The full damage wreaked by Boko Haram in Nigeria is yet to be known.
This is according to a report which explores the "devastating impact" the terrorist group has had on education in northeast Nigeria.
The 86-page report from Human Rights Watch (HRW) claims one million children have little or no access to schools as a result of Boko Haram's attacks. This situation is made worse by the Nigerian army's policy of using schools as military bases and therefore increasing the risk of attack.
More than 910 schools have been targeted by the Islamist group, whose name means "Western (or non-Islamic) education is a sin". At least 611 teachers have been deliberately killed and another 19,000 forced to flee. At least 1,500 schools have closed as a result of Boko Haram's attacks.
"In its brutal crusade against western-style education, Boko Haram is robbing an entire generation of children in northeast Nigeria of their education," said Mausi Segun, Nigeria researcher at HRW. "The government should urgently provide appropriate schooling for all children affected by the conflict."
This week marks the two year anniversary of the Chibok school kidnapping which sparked an international campaign to bring back the girls. Of the 276 originally kidnapped, 219 remain in captivity.
In a video released in May 2014 the Boko Haram leader, Abubakar Shekau, said women and girls would continue to be abducted to "turn them to the path of true Islam" and ensure they did not attend school.

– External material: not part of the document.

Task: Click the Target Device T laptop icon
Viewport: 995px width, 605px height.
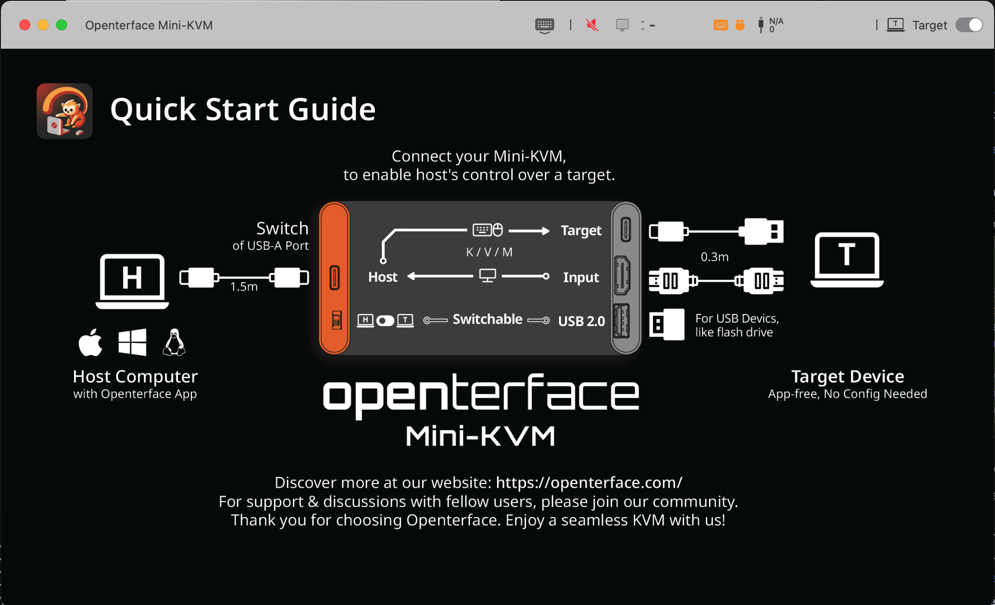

The fighting has sparked a largely unreported refugee crisis with an estimated 2.2 million people, including 1.4 million children, displaced. Only around 10 per cent are in government-recognised refugee camps where there is some schooling. The other 90 per cent are with friends and family members with little or no access to education.
Although the Nigerian government declared Boko Haram had been "technically defeated" in December 2015, attacks continue and there is little prospect of refugees returning.
HRW used the report to urge the government to improve education in the northeast and ban the use of schools for military purposes.
Segun said: "Boko Haram's attacks and the government's neglect and misuse of schools have contributed to the dismal state of education in the northeast.
"It is up to both sides to immediately stop the attacks on education and end the cycle of poverty and underachievement to which far too many children in the region are being sentenced."
HRW's report came as a seperate report by Unicef said Boko haram's use of child suicide bombers over the last year had increased. One in five of the group's suicide attacks were now done by children, said the UN's child agency – an 11-fold increase compared to 2014.